Wednesday, August 19, 2009

Cat Flap

That the number of private houses around here with significant basements or even bunker complexes was next to zero, is one of those fixed assumptions that I have carried around with me for two decades.

Not so in the capital with all its weird gradients, but here in La Antigua underground levels would be expensive, inconvenient, rather pointless and perhaps even a little dangerous...surely?

So I was gobsmacked the other day when I witnessed an SUV passing through a big wooden gate and then down a steep ramp into a home that had clearly been constructed from subterranean first principles. We're not talking about a dusty old cellar here; the main entrance and all of the reception rooms appeared to be below ground level. ('Beneath a cliff,' said V) Indeed the windows in the exterior street wall may well have been a sham.

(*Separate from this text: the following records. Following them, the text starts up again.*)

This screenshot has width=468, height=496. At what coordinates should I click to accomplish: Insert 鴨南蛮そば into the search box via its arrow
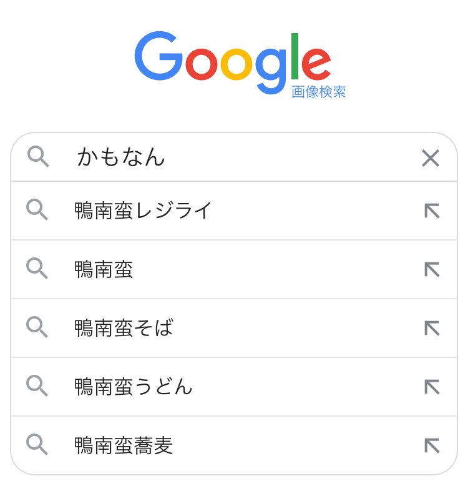[432, 328]
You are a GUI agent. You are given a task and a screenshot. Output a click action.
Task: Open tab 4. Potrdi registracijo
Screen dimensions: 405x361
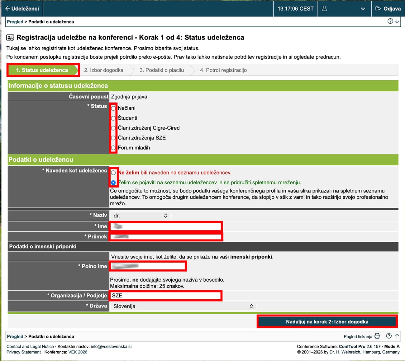pos(224,70)
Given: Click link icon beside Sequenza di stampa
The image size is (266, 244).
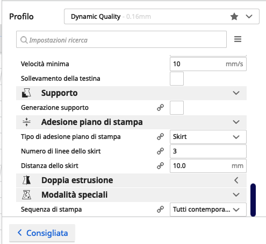Looking at the screenshot, I should pyautogui.click(x=160, y=210).
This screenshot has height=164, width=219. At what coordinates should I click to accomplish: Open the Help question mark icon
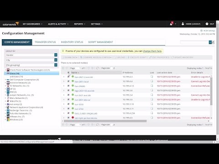point(207,24)
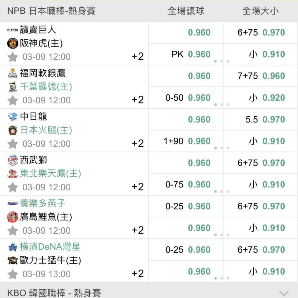
Task: Click the Nippon-Ham Fighters team logo
Action: point(13,130)
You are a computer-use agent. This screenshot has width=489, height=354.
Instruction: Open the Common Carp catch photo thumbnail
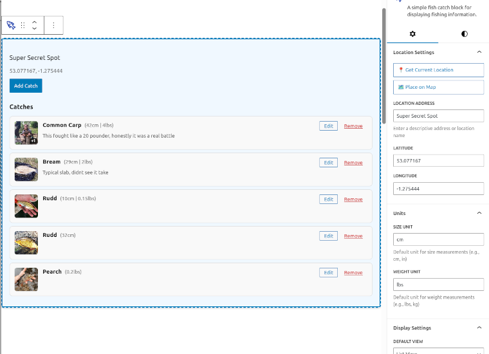pyautogui.click(x=26, y=133)
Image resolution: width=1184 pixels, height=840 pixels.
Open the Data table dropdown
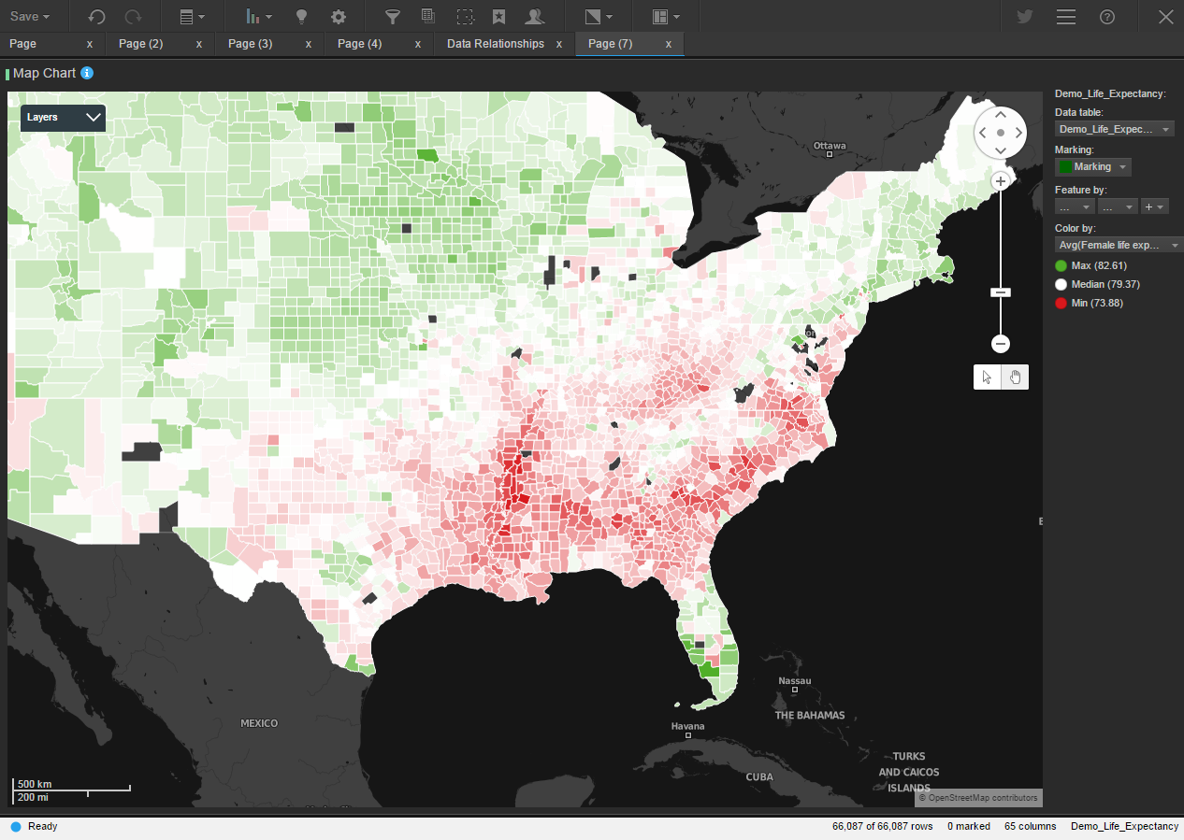coord(1114,129)
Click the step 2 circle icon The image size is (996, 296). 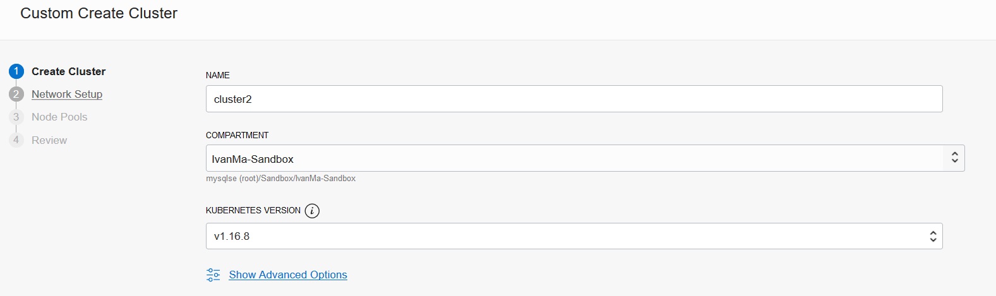16,94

I wonder what the consejo make of bunkers? Do they disapprove of building down as much as they seem to of building up? The room I'm sitting in now — my third floor office — had to be architecturally disguised, or at least hidden behind the two-level facade, in order for us to secure their approval. (It might be worth mentioning at this point that someone told me recently that the Guatemalan state owns everything below ground level and everything above a certain height by default.)

Anyway, one assumption that is perhaps still worth hanging onto is that the traditional English distinction between one's neat little garden and the insulated interior world of one's castle, simply doesn't exist here in colonial-style architecture.

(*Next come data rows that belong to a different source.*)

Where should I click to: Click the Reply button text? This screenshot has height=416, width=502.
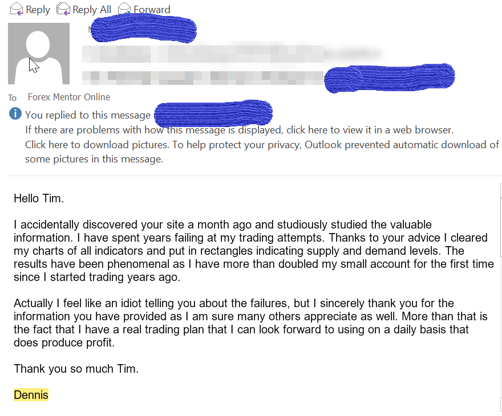point(38,10)
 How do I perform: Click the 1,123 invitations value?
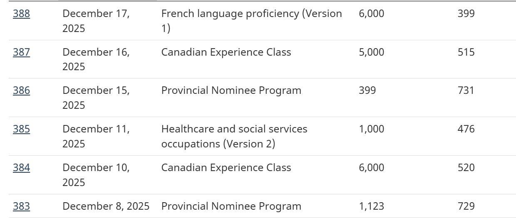click(x=371, y=206)
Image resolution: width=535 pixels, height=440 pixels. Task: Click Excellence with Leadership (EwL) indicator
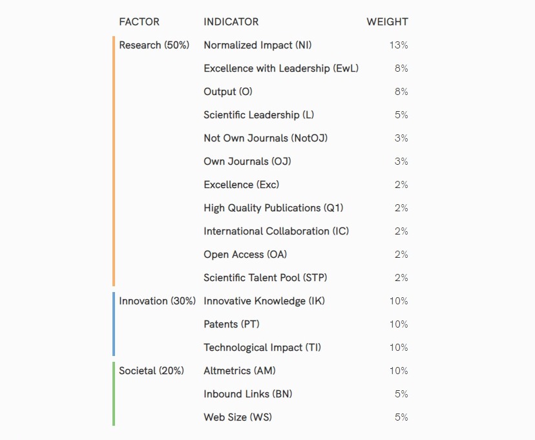[280, 68]
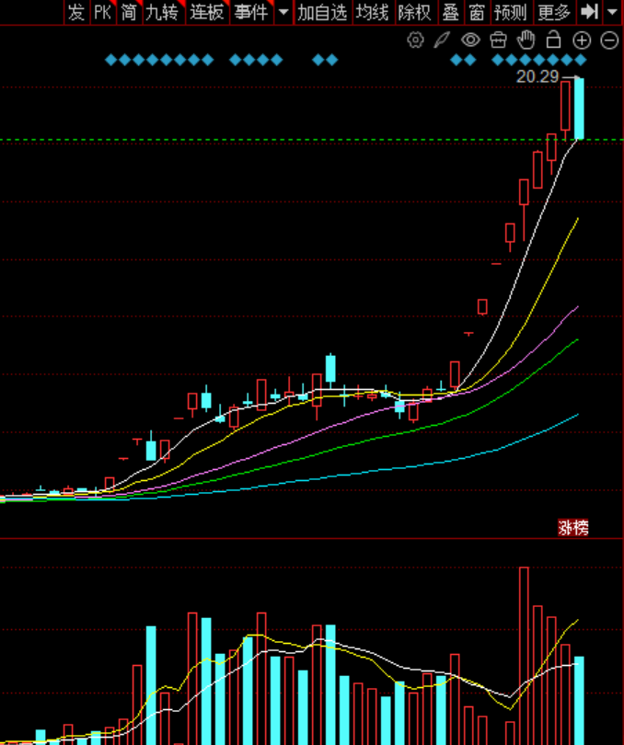Activate the hand pan tool
The height and width of the screenshot is (745, 624).
click(526, 40)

The other day my father helpfully suggested that we should install a cat flap. Tricky, I replied. Aside from the garage gate, we have 18 doors, exactly half of which act as a barrier between 'indoors' and 'outdoors', plus three full-length iron and glass balcony exits, which the cats would make use of given half a chance.

Last night as we walked the dogs, we once again touched on the idea of building a house on our other plot. If we do, it's going to be a lot more open plan, with fewer rooms...and doors.

At 7km from the centre, strict colonial adherence will be less of an issue. (V says her principal inspirations will be the work of César Manrique — especially the house at the Mirador del Rio — and the terraced layout of the Royal Observatory Garden in Greenwich.)